Locate every line in the records that contains the string "Given" and copy each of those lines in full.
** Start **
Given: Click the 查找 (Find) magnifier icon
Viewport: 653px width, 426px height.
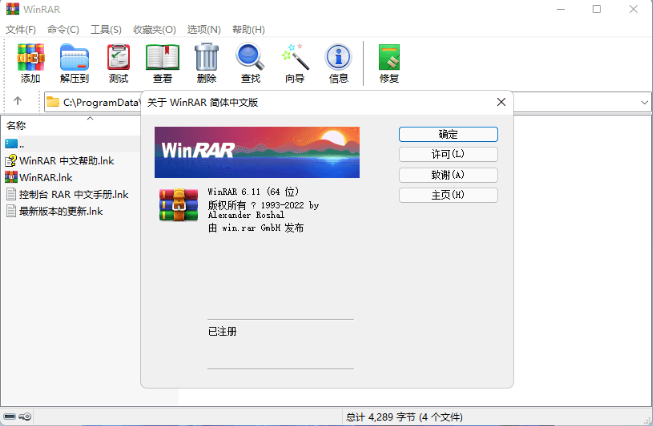Looking at the screenshot, I should pyautogui.click(x=250, y=62).
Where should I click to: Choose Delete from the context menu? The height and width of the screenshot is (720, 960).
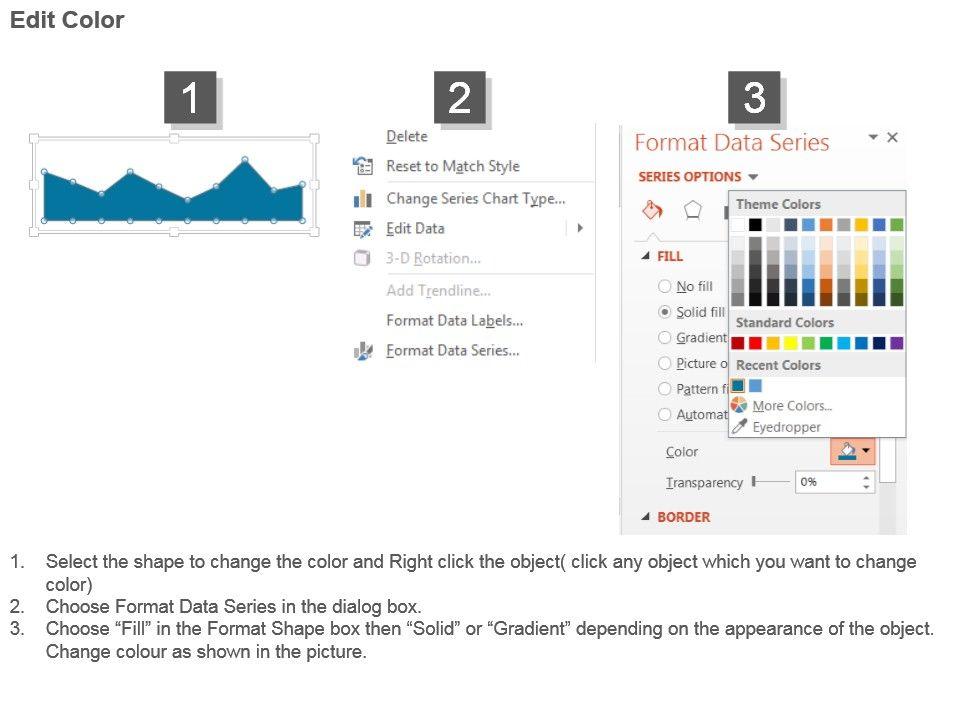click(407, 137)

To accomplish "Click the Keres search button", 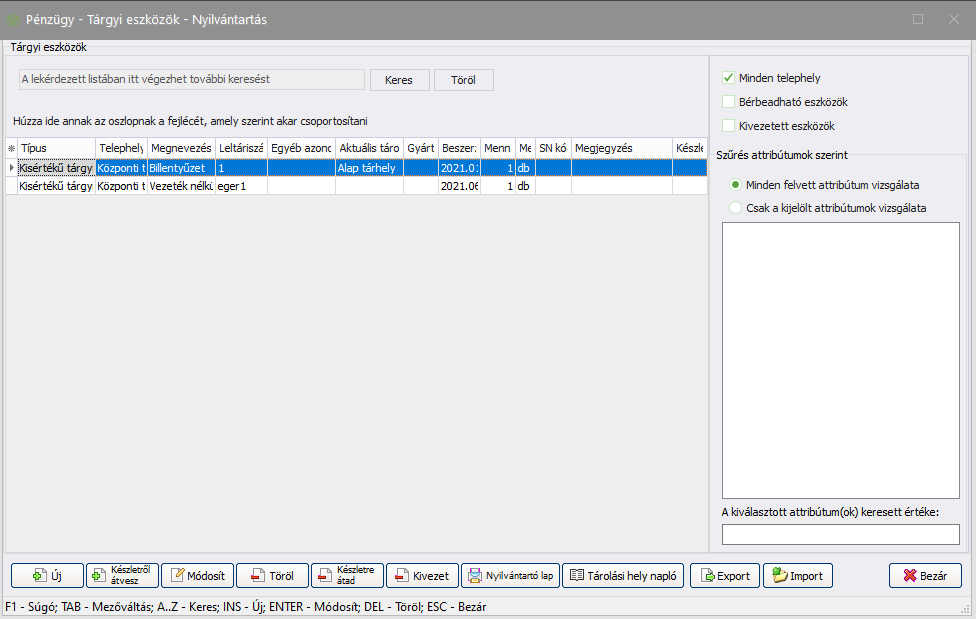I will [399, 80].
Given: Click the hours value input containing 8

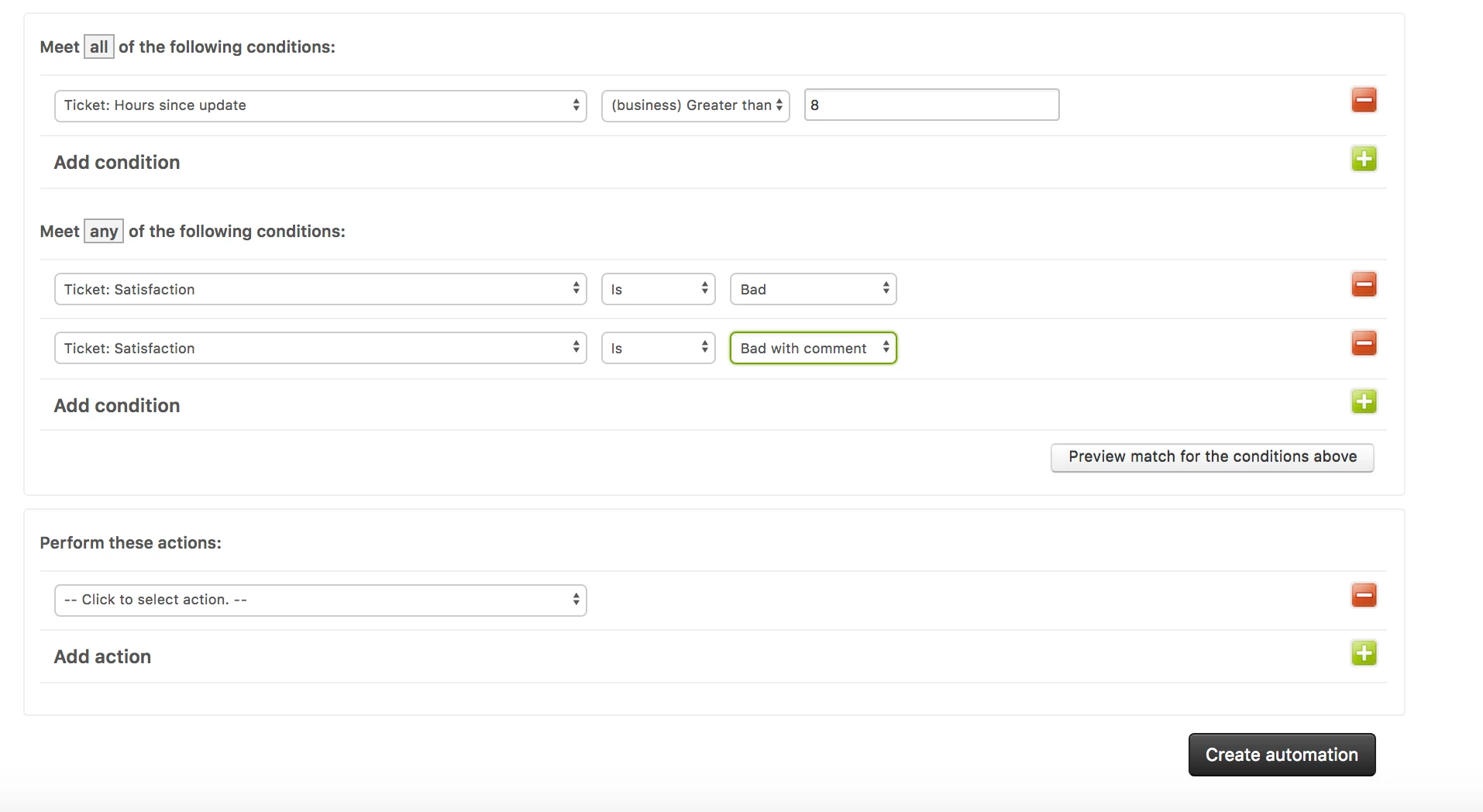Looking at the screenshot, I should point(931,105).
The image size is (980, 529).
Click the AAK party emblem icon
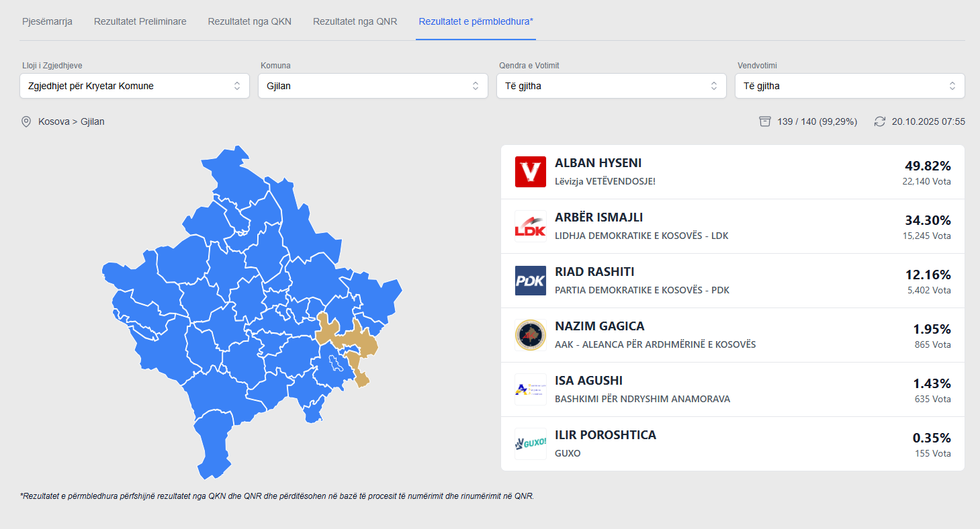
** End **
* _EXERCISE OUTPUT_
Given: Click the 查找 (Find) magnifier icon
Given: Click the hours value input containing 8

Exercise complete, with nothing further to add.